Grypa zastopowała
Od 1 stycznia do 28 lutego na grypę i choroby grypopodobne w naszym powiecie zachorowały 6 234 osopby. Najwięcej przypadków, bo 2 526, zanotowano w przedziale wiekowym 15-64 lata.
Masz zdjęia lub film do tego artykułu? Wyślij je do nas!
Spośród wszystkich chorujących do szpitala przyjęto 124 osoby. Wśród nich było 50 dzieci, co stanowi 40 proc. hospitalizowanych. W ciągu tych dwóch miesięcy odnotowano 3 przypadki o podłożu wirusologicznym, stwierdzając występowanie wirusa A i B. – Ostatnie dwa tygodnie wskazują na stabilizację zachorowań i nie odnotowujemy wzrostu, notując ok. 900 – 1 000 zachorowań tygodniowo – pwoiedziała Natalia Snadna z krotoszyńskiego sanepidu. Przypomniała przy tym, że globalna ilość zachorowań na grypę przed rokiem zamknęła się w liczbie 5 334 przypadków, czyli o prawie tysiąc mniej.
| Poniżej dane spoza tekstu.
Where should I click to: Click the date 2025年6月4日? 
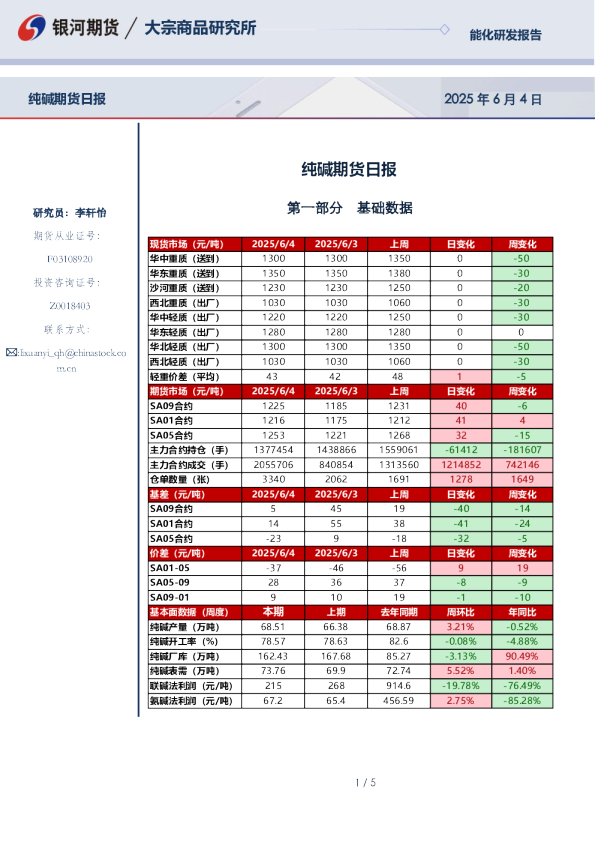pos(492,99)
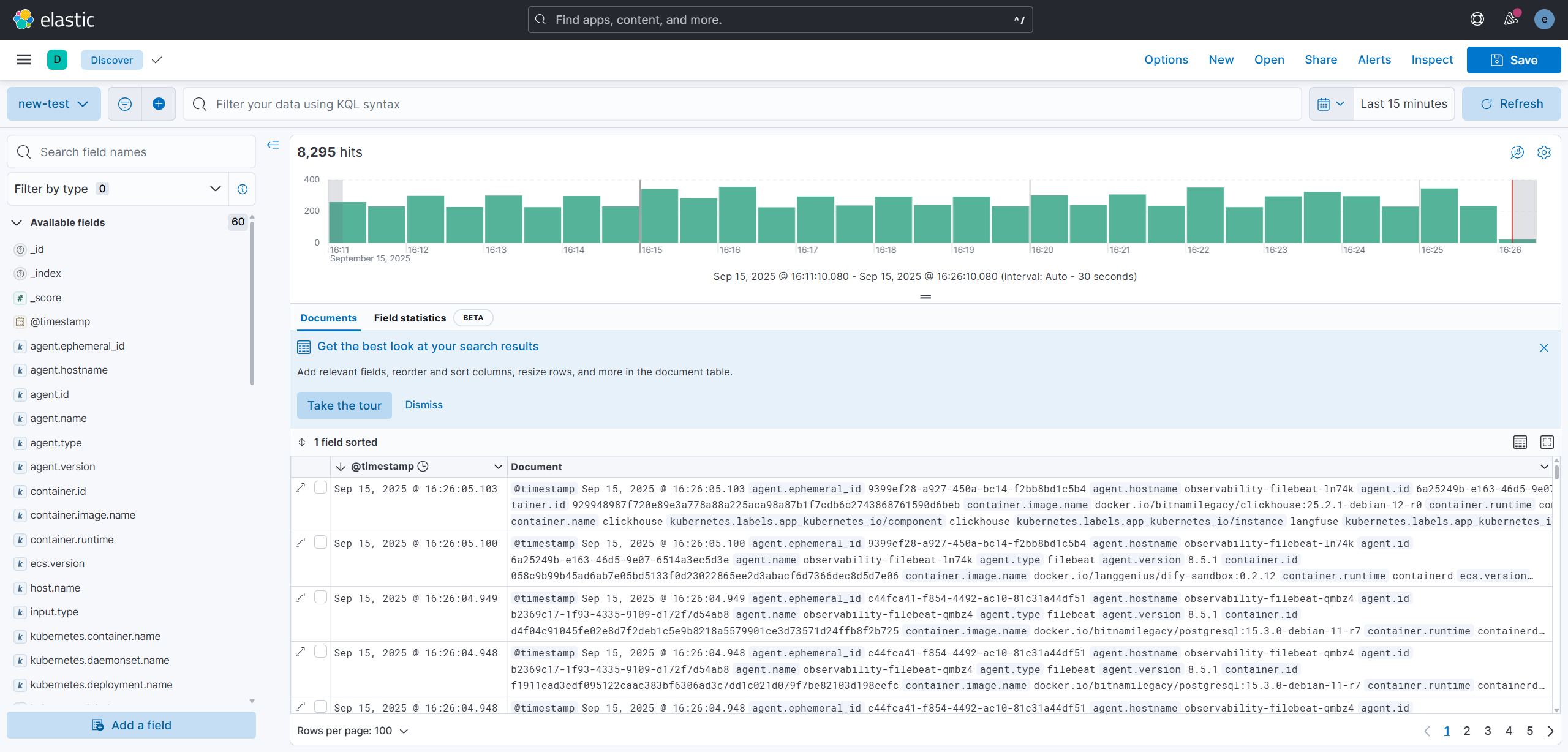The image size is (1568, 752).
Task: Collapse the field sidebar
Action: 273,145
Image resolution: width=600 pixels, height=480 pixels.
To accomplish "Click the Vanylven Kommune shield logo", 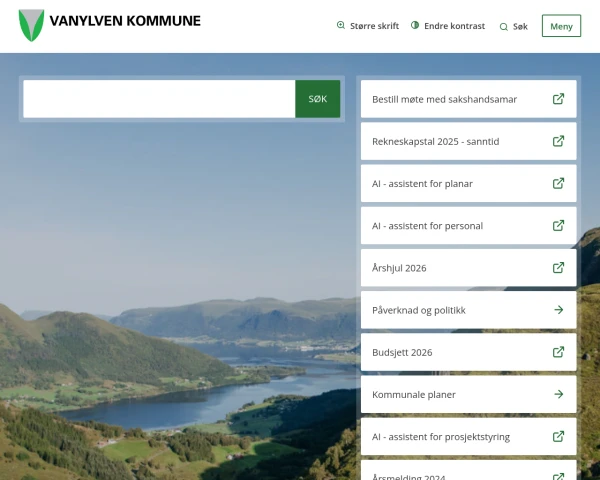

Według najnowszych badań wirus, który często atakuje zimą, rozprzestrzenia się w niezwykłą łatwością i można go złapać nawet, gdy nie ma się kontaktu z chorym. Wystarczy, że przebywamy w pomieszczeniu, które chwilę wcześniej odwiedził chory. Specjaliści z University od Maryland w Stanach Zjednoczonych są zdania, że chory nie musi wcale kichać, czy kaszleć, żeby rozsiewać wokół siebie niebezpieczne zarazki.